Sir: You will have learned from the consul at Carthagena, long before this communication shall have arrived, that George A. Borchert, J. W. Murdaugh, T. S. Dronin, and Philip Smith were violently assaulted by a mob at Carthagena on the 1st day of September instant; that the two former were murdered, and that the two latter escaped only after great peril.

It is understood that those persons were on that occasion casual visitors at Carthagena, having arrived there on the same day in a British mail steamer from Santa Martha. The four persons named are understood to have been natives of the United States, and to have served in the land and naval forces of the rebels. It is not understood that they ever made any special act of submission to the government of the United States. It is said that they enlisted themselves during the last season in the Colombian naval service at New York, and that they proceeded under the Colombian flag as officers on board a Colombian war steamer, the R. R. Cuyler, which has since taken the name of El Rayo.

Assuming that those persons had practically and even treasonably cast off their allegiance to the United States and entered the naval service of the government of the country in which the murderous outrage was committed, the consul at Carthagena was of the opinion that the wrongs committed upon them could not be properly made a subject for a claim of redress by this government.

With our present knowledge of the case we are not prepared to disallow and overrule that opinion.

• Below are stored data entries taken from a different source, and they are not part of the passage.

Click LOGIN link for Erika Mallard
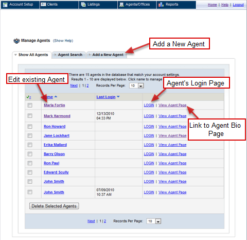This screenshot has width=247, height=240. [x=149, y=145]
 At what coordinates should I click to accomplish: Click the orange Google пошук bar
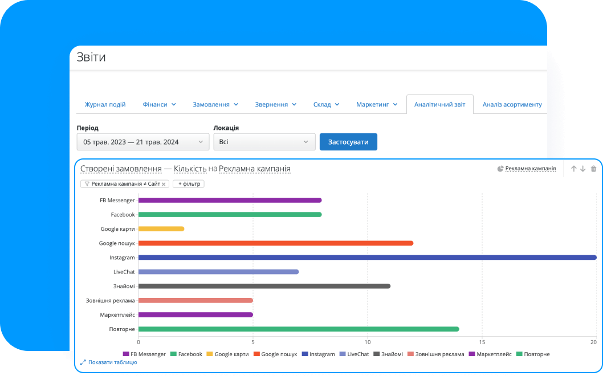click(x=275, y=243)
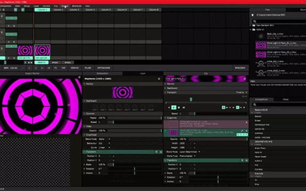Image resolution: width=306 pixels, height=191 pixels.
Task: Toggle the S solo button on top layer
Action: [x=2, y=16]
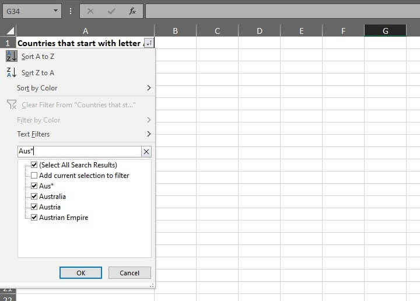
Task: Click the filter dropdown button in A1
Action: tap(149, 43)
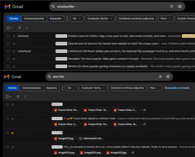The width and height of the screenshot is (195, 157).
Task: Open the "Búsqueda avanzada" link
Action: click(177, 88)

The facts assumed by the consul, however, are not yet in any authentic manner made known to this government, and there is room to suppose that he may have misapprehended them.

Reserving for ultimate consideration the question of our absolute right to intervene, I have to observe that the outrage cannot, in any state of the case, fail to deeply wound the sense of dignity and the natural sympathies of the people of the United States, and impair a desirable confidence in the administration of the laws of Colombia.

You are expected, therefore, to address yourself to the President of Colombia, and to urge, upon principles of international comity as well as of humanity, that the case may be promptly and thoroughly investigated, that the guilty parties may be brought to condign punishment and that indemnities, as far as is possible, may be awarded to the families of the two individuals who were so barbarously slain.

I am, sir, your obedient servant,

WILLIAM H. SEWARD.

Peter J. Sullivan, Esq., &c., &c., &c.